26 February 2016

Is it time for corporate hospitality to be banned?

James Daley

By James Daley LinkedIn

Insurance companies and fund managers take their favourite financial advisers to the races or the football all the time. Surely, their independence is compromised.

Corporate entertaining has long been a part of the way that people do business – not just in the UK, but the world over.

Full disclosure: in my days as a journalist, I was the beneficiary of many a trip to the football or the races – even some trips abroad. And whatever the event, no expense was ever spared. From a weekend at the Ice Hotel in Sweden, to Champions League semi-finals, to Radiohead concerts, to speed boating down the River Thames.

Ironically, I was wined, dined and treated to weekends abroad the most when I was at the Independent - the time in my life when objectively I was the least independent I've ever been.

In the name of love

In my line of business, the justification was the same as it is everywhere else – “it’s all about relationship building”.

But while it’s undoubtedly true that spending a day out with a contact can cement a better relationship than might be possible over a coffee or a sandwich – the harsh truth is that better relationships lead to bias and prejudice.

Earlier this week, Money Marketing reported that the Financial Conduct Authority may be mounting something of a clampdown on this type of hospitality - after it wrote a letter to a major insurer, warning that it took a dim view of some of its corporate entertaining.

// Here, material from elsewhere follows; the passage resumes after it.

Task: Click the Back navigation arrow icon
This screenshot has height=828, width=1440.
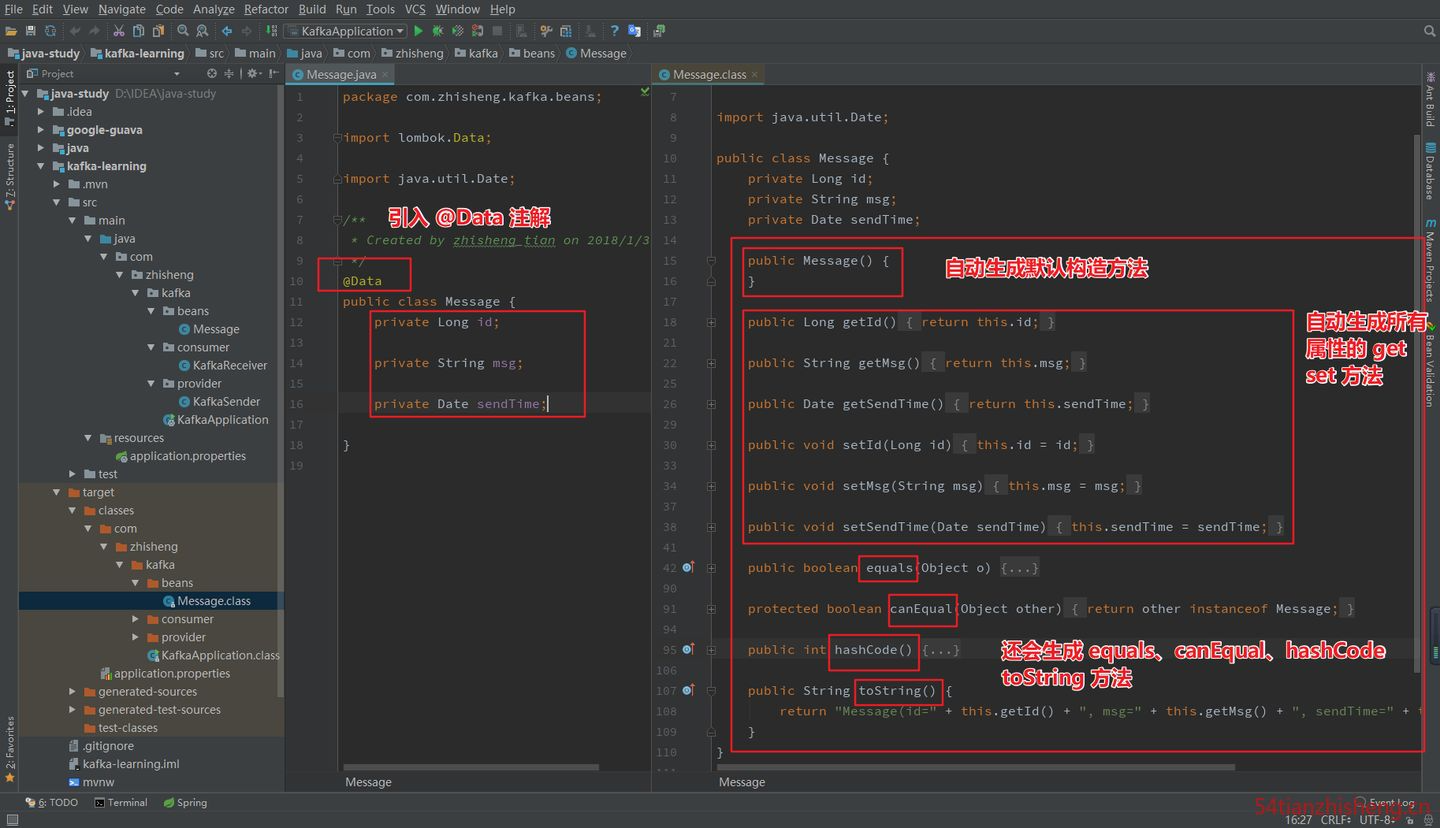Action: [227, 31]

Although it's not something that either the entertainers or the clients will want to here - deep down I think everyone knows that there's something a bit fishy about the world of hospitality.

Are you really independent?

If you’re an Independent Financial Adviser, your job is to sell the most suitable products to your client. But if you start to take hospitality from one or more providers, your independence is compromised.

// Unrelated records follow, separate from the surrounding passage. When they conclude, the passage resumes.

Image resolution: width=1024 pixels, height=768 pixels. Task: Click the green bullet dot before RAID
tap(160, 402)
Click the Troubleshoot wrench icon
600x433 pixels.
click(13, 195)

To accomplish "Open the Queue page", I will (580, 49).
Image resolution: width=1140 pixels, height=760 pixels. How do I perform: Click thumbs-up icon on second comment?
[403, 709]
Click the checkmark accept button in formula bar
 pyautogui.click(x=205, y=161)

An IFA might argue that if two products are identical, then why should it matter? The answer to that question is that two companies are never the same. They may offer identical products, but when it comes to service and conduct there may be big differences. And I'd bet that there's an inverse correlation between the amount of hospitality that companies offer, and their customer service.

We all like to think that we’re able to keep our independence, even if one insurer is entertaining us and another isn’t. I spent years as a journalist telling myself that lie.

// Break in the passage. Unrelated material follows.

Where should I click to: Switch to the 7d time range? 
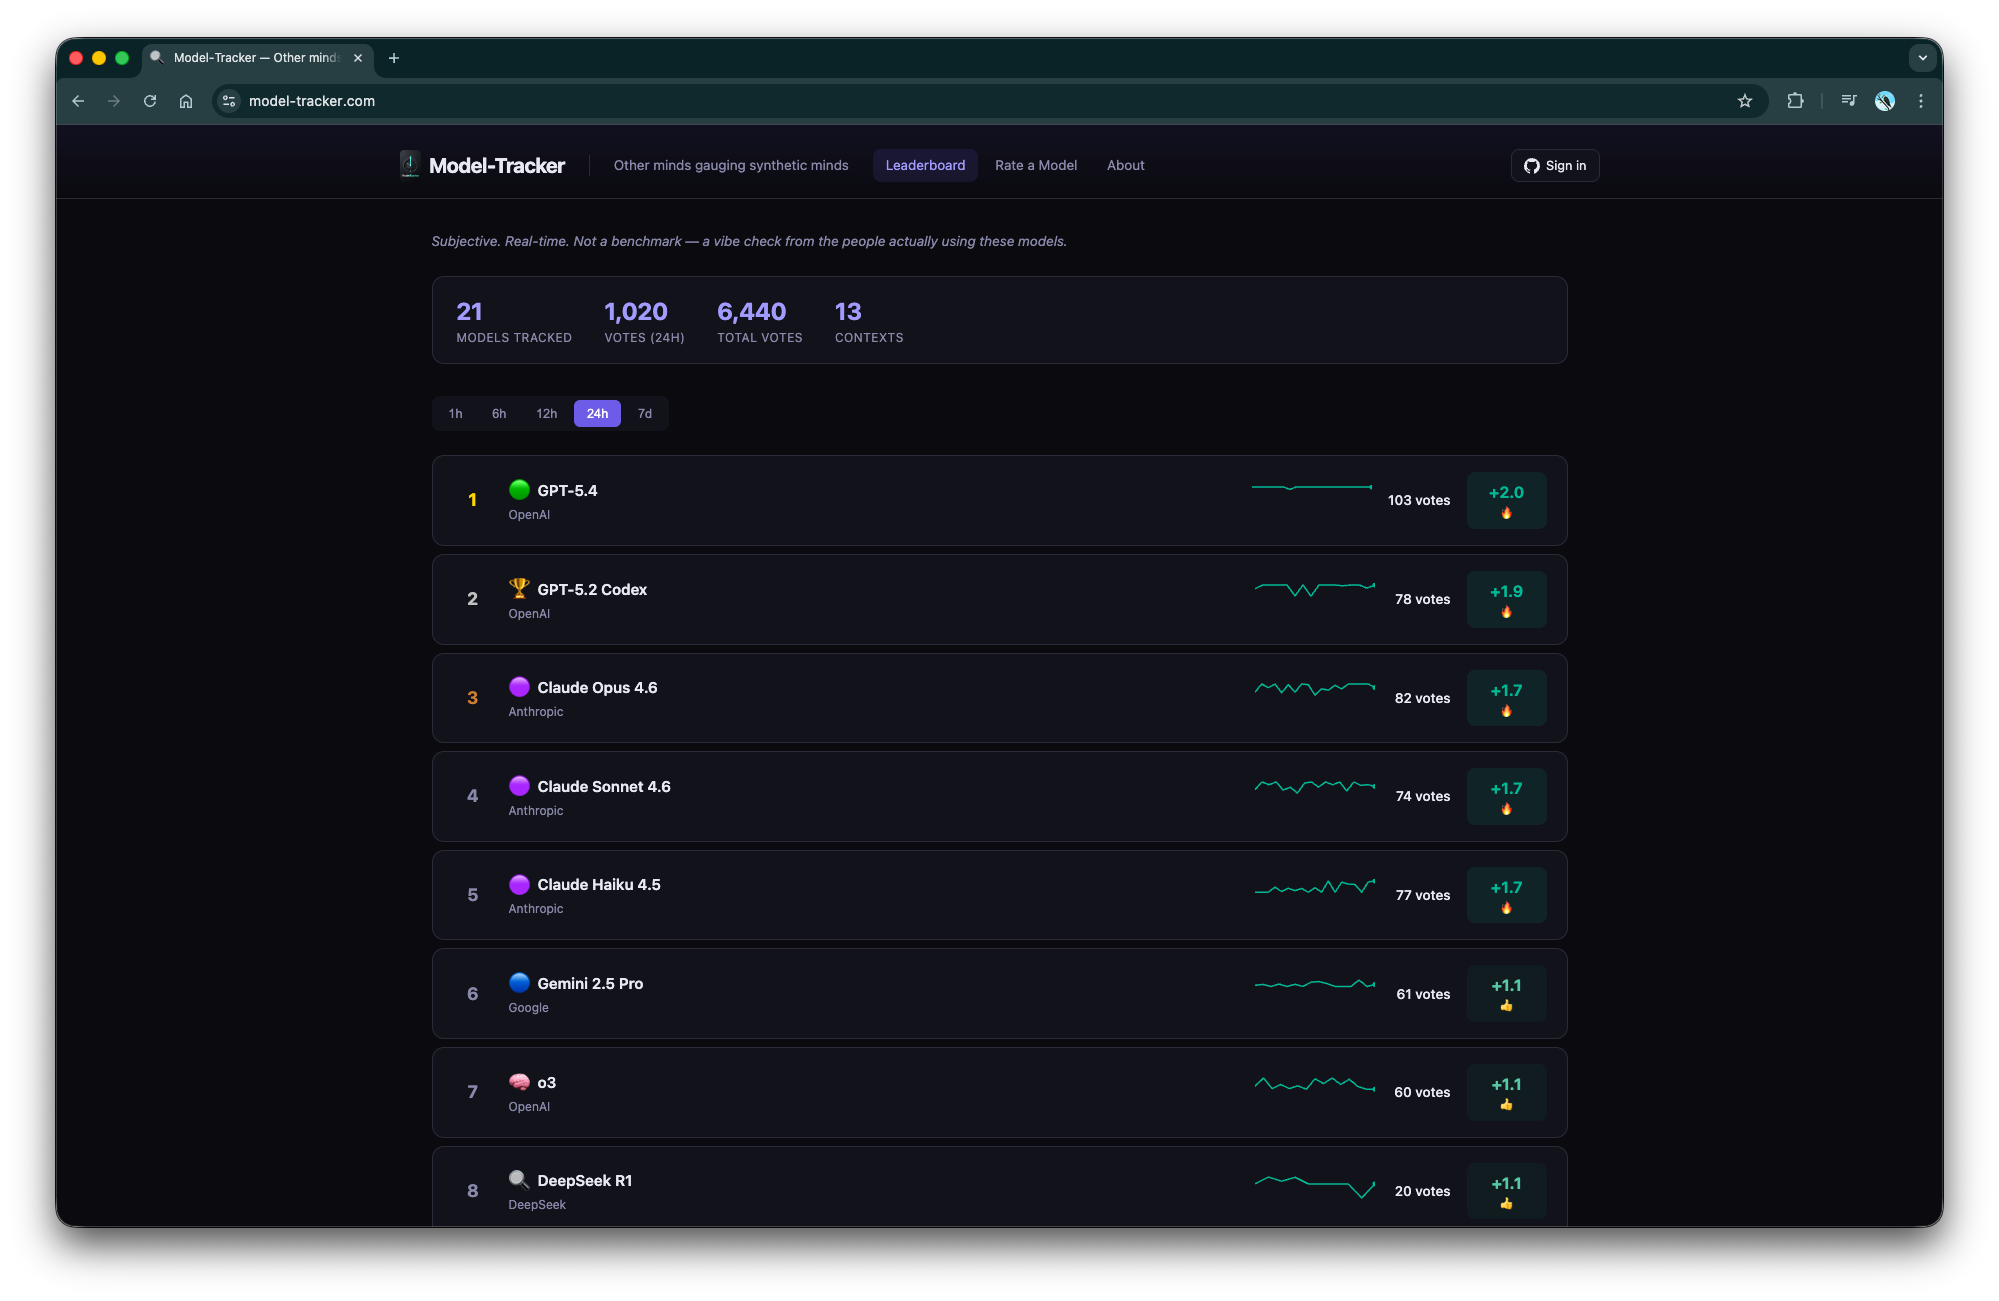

But the reason companies plough millions into corporate entertaining is that it works. Journalists are more likely to quote – or given an easier time to – the people who have wined and dined them. IFAs are more likely to push more business towards a provider that has given them the five star treatment.

For journalists, that means that you can’t trust everything you read in the papers. Not exactly a revelation. For IFAs, it means that customers may be getting a bad deal because they’ve got a soft spot for a provider who takes them to Champions League footie matches.

The regulator is right to crack down on these kind of inducements. It won’t be popular – but that’s why it’s a job for the regulator. Left to their own devices, companies would never give it up, and IFAs would never ask them to.